◆ Short task ◆
How many lines of the records contain the string "point"? Reply with the number alone.

◆ Stored data entries ◆
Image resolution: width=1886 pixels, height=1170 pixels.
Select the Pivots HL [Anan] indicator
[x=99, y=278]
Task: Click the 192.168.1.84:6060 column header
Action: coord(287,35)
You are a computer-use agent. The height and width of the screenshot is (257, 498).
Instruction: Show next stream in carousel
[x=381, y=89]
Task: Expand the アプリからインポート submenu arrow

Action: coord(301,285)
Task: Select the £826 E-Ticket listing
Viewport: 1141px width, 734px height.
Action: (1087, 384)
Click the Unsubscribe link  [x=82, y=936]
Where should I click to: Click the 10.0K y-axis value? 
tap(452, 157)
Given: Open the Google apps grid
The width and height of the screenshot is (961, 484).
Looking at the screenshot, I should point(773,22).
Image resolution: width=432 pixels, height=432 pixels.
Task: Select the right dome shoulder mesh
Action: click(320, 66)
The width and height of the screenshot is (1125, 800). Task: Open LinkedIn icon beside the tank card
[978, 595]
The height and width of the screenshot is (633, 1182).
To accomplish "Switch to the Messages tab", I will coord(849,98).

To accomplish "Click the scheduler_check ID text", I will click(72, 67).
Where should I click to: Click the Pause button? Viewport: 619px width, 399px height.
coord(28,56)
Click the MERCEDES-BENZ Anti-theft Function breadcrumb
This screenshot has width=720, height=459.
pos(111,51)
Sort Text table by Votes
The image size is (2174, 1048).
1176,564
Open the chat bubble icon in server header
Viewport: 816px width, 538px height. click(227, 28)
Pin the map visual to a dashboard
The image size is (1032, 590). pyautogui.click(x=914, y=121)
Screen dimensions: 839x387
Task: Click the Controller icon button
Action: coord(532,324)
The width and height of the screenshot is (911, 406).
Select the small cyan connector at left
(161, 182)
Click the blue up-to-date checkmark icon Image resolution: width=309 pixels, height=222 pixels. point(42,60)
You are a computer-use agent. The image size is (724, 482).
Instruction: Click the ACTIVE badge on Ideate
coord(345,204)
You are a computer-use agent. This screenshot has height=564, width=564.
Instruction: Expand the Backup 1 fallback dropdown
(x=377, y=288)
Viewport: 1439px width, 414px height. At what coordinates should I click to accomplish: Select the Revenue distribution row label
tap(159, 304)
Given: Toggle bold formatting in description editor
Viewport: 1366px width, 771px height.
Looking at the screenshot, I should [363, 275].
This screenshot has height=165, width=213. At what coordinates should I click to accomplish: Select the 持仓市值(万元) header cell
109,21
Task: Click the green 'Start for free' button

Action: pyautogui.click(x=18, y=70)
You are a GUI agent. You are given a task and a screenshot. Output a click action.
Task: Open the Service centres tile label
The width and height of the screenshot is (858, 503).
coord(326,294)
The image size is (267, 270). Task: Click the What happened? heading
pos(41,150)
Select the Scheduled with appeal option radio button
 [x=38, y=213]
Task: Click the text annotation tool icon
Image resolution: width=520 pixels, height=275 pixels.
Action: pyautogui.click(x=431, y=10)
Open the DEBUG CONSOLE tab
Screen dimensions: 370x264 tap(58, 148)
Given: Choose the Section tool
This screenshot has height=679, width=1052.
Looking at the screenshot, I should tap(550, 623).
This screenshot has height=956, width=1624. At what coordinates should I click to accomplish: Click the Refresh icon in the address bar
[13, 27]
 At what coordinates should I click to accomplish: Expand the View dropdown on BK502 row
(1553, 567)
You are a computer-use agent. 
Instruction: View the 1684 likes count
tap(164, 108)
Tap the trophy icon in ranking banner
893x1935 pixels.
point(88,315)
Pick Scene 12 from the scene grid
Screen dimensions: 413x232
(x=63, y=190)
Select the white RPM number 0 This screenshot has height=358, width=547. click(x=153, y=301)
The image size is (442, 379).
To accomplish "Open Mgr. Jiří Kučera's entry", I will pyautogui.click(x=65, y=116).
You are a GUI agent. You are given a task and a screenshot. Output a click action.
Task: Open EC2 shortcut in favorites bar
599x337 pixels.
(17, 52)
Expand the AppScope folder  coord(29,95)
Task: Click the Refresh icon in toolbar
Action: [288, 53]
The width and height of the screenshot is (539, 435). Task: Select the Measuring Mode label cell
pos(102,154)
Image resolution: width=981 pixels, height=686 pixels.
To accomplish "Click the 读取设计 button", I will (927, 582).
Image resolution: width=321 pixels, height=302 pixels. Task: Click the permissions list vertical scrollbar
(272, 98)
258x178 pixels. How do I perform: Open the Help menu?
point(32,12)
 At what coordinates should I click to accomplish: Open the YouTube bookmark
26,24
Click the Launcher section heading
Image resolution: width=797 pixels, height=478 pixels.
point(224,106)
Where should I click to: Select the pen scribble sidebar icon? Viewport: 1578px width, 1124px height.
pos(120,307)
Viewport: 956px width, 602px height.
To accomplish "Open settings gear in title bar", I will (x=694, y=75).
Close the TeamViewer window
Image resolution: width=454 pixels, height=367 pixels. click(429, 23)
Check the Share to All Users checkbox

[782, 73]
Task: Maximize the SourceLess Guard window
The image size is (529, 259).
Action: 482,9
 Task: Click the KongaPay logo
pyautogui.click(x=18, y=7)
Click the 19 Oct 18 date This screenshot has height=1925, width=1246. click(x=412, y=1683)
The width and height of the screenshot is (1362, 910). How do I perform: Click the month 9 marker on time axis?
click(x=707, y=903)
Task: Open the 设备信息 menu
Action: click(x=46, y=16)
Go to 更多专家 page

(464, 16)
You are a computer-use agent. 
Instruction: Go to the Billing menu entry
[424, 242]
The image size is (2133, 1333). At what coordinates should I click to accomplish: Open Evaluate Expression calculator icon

◆ Completed exercise ◆
5